**How to complete this task**
The data must be given again in full, with no line altered.

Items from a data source
━━━━━━━━

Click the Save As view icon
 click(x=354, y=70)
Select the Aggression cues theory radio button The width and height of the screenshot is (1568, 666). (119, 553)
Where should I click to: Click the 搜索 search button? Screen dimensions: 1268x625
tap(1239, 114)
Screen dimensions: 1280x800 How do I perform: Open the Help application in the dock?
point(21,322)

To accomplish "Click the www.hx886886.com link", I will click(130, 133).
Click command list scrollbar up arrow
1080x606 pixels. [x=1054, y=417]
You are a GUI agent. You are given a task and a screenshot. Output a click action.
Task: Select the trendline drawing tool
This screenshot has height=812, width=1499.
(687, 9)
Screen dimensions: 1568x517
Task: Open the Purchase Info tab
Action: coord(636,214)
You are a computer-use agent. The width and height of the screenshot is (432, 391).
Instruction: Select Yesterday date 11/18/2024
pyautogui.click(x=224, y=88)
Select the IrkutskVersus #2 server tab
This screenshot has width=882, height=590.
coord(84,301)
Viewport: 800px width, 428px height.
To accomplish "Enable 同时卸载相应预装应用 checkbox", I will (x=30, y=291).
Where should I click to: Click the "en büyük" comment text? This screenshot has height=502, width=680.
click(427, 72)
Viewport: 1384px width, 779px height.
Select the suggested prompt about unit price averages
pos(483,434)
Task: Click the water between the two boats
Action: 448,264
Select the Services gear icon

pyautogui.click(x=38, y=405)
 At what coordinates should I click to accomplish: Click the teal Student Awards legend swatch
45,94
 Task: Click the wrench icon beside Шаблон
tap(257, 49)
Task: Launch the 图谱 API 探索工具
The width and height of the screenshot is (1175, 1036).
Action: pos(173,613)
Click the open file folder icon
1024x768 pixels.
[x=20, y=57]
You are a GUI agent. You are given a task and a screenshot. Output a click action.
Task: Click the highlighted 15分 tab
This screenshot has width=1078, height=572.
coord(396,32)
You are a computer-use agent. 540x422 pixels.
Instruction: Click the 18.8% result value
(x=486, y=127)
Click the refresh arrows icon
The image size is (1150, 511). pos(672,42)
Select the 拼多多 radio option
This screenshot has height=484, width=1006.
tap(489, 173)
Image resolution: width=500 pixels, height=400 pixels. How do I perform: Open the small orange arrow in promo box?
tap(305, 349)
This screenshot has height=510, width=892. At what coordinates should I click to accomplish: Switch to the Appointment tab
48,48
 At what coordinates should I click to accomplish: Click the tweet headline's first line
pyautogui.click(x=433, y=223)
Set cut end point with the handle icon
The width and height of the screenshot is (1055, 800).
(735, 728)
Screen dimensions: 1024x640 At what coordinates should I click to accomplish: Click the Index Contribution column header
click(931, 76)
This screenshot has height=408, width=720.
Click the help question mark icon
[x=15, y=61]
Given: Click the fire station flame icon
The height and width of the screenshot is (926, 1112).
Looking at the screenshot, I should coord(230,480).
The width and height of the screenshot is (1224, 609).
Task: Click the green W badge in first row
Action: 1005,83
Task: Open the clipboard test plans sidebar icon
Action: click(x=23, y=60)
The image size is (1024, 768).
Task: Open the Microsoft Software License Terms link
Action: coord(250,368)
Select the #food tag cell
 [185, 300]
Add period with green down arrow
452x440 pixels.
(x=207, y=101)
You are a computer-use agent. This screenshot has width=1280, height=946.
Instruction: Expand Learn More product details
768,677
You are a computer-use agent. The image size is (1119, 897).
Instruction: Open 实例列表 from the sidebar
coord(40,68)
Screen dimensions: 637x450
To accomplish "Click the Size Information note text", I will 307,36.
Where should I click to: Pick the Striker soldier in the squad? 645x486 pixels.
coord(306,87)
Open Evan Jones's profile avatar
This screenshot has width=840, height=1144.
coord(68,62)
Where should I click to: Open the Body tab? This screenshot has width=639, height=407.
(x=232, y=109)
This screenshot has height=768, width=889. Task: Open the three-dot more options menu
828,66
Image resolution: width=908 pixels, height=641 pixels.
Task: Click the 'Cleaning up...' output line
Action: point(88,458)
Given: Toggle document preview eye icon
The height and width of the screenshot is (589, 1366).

━━━━━━━━

**Task result**
Click the Save As view icon
 click(x=354, y=70)
Select the Aggression cues theory radio button The width and height of the screenshot is (1568, 666). (119, 553)
Where should I click to: Click the 搜索 search button? Screen dimensions: 1268x625
tap(1239, 114)
Screen dimensions: 1280x800 How do I perform: Open the Help application in the dock?
point(21,322)

To accomplish "Click the www.hx886886.com link", I will click(130, 133).
Click command list scrollbar up arrow
1080x606 pixels. [x=1054, y=417]
You are a GUI agent. You are given a task and a screenshot. Output a click action.
Task: Select the trendline drawing tool
This screenshot has height=812, width=1499.
(687, 9)
Screen dimensions: 1568x517
Task: Open the Purchase Info tab
Action: coord(636,214)
You are a computer-use agent. The width and height of the screenshot is (432, 391).
Instruction: Select Yesterday date 11/18/2024
pyautogui.click(x=224, y=88)
Select the IrkutskVersus #2 server tab
This screenshot has width=882, height=590.
coord(84,301)
Viewport: 800px width, 428px height.
To accomplish "Enable 同时卸载相应预装应用 checkbox", I will (x=30, y=291).
Where should I click to: Click the "en büyük" comment text? This screenshot has height=502, width=680.
click(427, 72)
Viewport: 1384px width, 779px height.
Select the suggested prompt about unit price averages
pos(483,434)
Task: Click the water between the two boats
Action: 448,264
Select the Services gear icon

pyautogui.click(x=38, y=405)
 At what coordinates should I click to accomplish: Click the teal Student Awards legend swatch
45,94
 Task: Click the wrench icon beside Шаблон
tap(257, 49)
Task: Launch the 图谱 API 探索工具
The width and height of the screenshot is (1175, 1036).
Action: pos(173,613)
Click the open file folder icon
1024x768 pixels.
[x=20, y=57]
You are a GUI agent. You are given a task and a screenshot. Output a click action.
Task: Click the highlighted 15分 tab
This screenshot has width=1078, height=572.
coord(396,32)
You are a computer-use agent. 540x422 pixels.
Instruction: Click the 18.8% result value
(x=486, y=127)
Click the refresh arrows icon
The image size is (1150, 511). pos(672,42)
Select the 拼多多 radio option
This screenshot has height=484, width=1006.
tap(489, 173)
Image resolution: width=500 pixels, height=400 pixels. How do I perform: Open the small orange arrow in promo box?
tap(305, 349)
This screenshot has height=510, width=892. At what coordinates should I click to accomplish: Switch to the Appointment tab
48,48
 At what coordinates should I click to accomplish: Click the tweet headline's first line
pyautogui.click(x=433, y=223)
Set cut end point with the handle icon
The width and height of the screenshot is (1055, 800).
(735, 728)
Screen dimensions: 1024x640 At what coordinates should I click to accomplish: Click the Index Contribution column header
click(931, 76)
This screenshot has height=408, width=720.
Click the help question mark icon
[x=15, y=61]
Given: Click the fire station flame icon
The height and width of the screenshot is (926, 1112).
Looking at the screenshot, I should coord(230,480).
The width and height of the screenshot is (1224, 609).
Task: Click the green W badge in first row
Action: 1005,83
Task: Open the clipboard test plans sidebar icon
Action: click(x=23, y=60)
The image size is (1024, 768).
Task: Open the Microsoft Software License Terms link
Action: coord(250,368)
Select the #food tag cell
 [185, 300]
Add period with green down arrow
452x440 pixels.
(x=207, y=101)
You are a computer-use agent. This screenshot has width=1280, height=946.
Instruction: Expand Learn More product details
768,677
You are a computer-use agent. The image size is (1119, 897).
Instruction: Open 实例列表 from the sidebar
coord(40,68)
Screen dimensions: 637x450
To accomplish "Click the Size Information note text", I will 307,36.
Where should I click to: Pick the Striker soldier in the squad? 645x486 pixels.
coord(306,87)
Open Evan Jones's profile avatar
This screenshot has width=840, height=1144.
coord(68,62)
Where should I click to: Open the Body tab? This screenshot has width=639, height=407.
(x=232, y=109)
This screenshot has height=768, width=889. Task: Open the three-dot more options menu
828,66
Image resolution: width=908 pixels, height=641 pixels.
Task: Click the 'Cleaning up...' output line
Action: point(88,458)
Given: Toggle document preview eye icon
The height and width of the screenshot is (589, 1366).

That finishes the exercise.